▶ WHAT IS REQUIRED: Wherever the word "first" appears in the entries, copy the whole line.

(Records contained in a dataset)
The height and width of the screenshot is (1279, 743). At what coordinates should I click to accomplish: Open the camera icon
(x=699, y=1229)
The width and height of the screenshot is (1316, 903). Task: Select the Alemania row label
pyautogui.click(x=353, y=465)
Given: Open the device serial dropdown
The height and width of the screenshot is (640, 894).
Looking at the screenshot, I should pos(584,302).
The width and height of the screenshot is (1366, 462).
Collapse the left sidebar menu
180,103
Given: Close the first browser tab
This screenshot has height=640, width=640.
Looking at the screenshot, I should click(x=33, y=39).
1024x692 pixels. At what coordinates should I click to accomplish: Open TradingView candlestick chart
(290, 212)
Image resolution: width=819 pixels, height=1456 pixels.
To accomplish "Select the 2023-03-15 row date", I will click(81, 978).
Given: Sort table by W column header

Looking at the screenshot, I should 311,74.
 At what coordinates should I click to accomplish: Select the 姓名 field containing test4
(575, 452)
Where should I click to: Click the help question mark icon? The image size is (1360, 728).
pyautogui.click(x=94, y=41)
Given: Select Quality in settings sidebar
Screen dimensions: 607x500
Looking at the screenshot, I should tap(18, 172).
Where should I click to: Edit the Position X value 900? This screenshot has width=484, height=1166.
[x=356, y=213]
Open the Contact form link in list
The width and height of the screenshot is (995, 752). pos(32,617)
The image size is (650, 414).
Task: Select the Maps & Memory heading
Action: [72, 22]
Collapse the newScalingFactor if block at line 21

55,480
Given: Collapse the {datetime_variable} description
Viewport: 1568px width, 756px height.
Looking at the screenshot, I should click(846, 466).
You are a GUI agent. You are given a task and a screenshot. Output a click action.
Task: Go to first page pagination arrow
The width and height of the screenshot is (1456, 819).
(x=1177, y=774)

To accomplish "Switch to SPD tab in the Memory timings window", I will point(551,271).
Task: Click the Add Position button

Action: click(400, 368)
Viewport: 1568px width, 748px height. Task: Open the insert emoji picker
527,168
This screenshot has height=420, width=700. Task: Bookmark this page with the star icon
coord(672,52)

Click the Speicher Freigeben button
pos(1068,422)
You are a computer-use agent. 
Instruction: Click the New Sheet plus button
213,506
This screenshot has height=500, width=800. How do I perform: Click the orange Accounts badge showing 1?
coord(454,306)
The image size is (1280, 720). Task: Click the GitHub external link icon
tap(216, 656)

▶ EXERCISE ANSWER:
Given: Close the first browser tab
Task: Go to first page pagination arrow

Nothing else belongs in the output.